Peripheral blood platelet-derived microparticles (PMPs) circulate in blood and may
interact directly with target cells affecting their various biological functions.
To investigate the effect of human PMPs on hematopoiesis, we first phenotyped them
for expression of various surface molecules and subsequently studied various biological
responses of normal stem/progenitor (CD34(+)) and more differentiated precursor cells
as well as several leukemic cell lines to PMPs.

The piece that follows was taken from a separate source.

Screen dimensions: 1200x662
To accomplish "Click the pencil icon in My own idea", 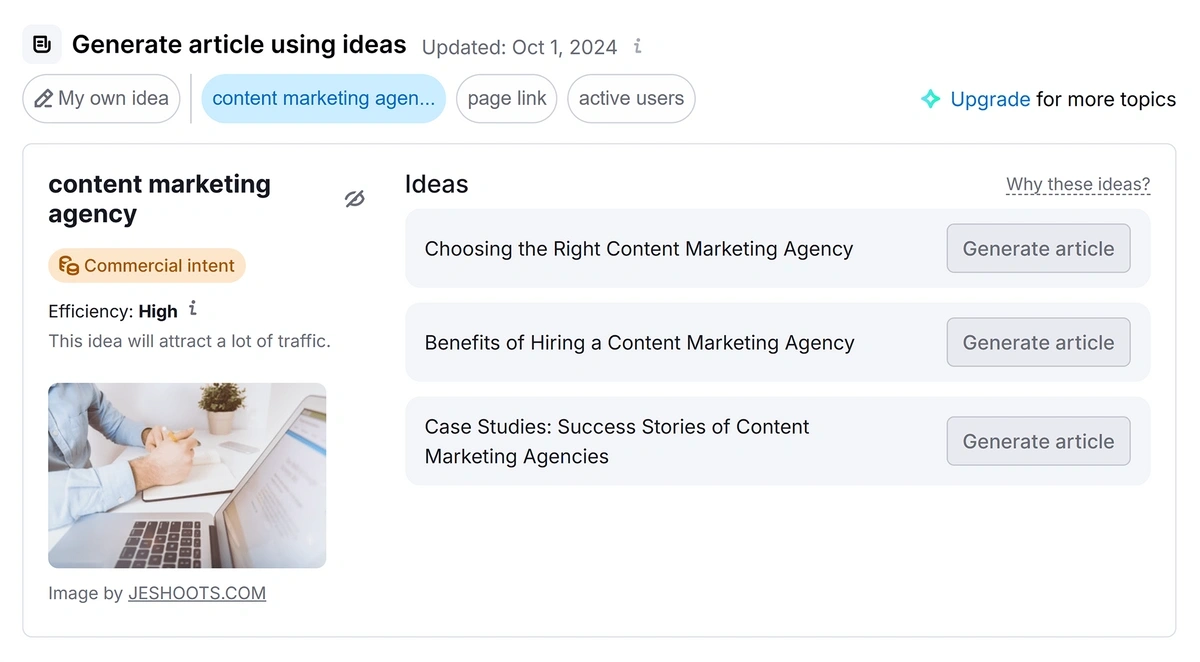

We found that, in addition to platelet-endothelium attachment receptors (CD41, CD61
and CD62), PMPs express G-protein-coupled seven transmembrane-span receptors such
as CXCR4 and PAR-1; cytokine receptors including TNF-RI, TNF-RII, and CD95; and ligands
such as CD40L and PF-4. Moreover, we found that several of these receptors could be
transferred by PMPs to the membranes of normal as well as malignant cells and observed
that PMPs: 1) chemoattract these cells, 2) increase their adhesion, proliferation,
and survival, and 3) activate in these cells various intracellular signaling cascades
including MAPK p42/44, PI-3K-AKT, and STAT proteins. The biological effects of PMPs
were only partly reduced by heat inactivation or trypsin digest, indicating that,
in addition to the protein components of PMPs, lipid components are also responsible
for their biological activity.
We conclude that PMPs modulate biological functions of hematopoietic cells and postulate
that they play an important but as yet not fully understood role in intercellular
cross-talk in hematopoiesis. Further studies, however, are needed to identify the
PMP components that exert specific biological effects.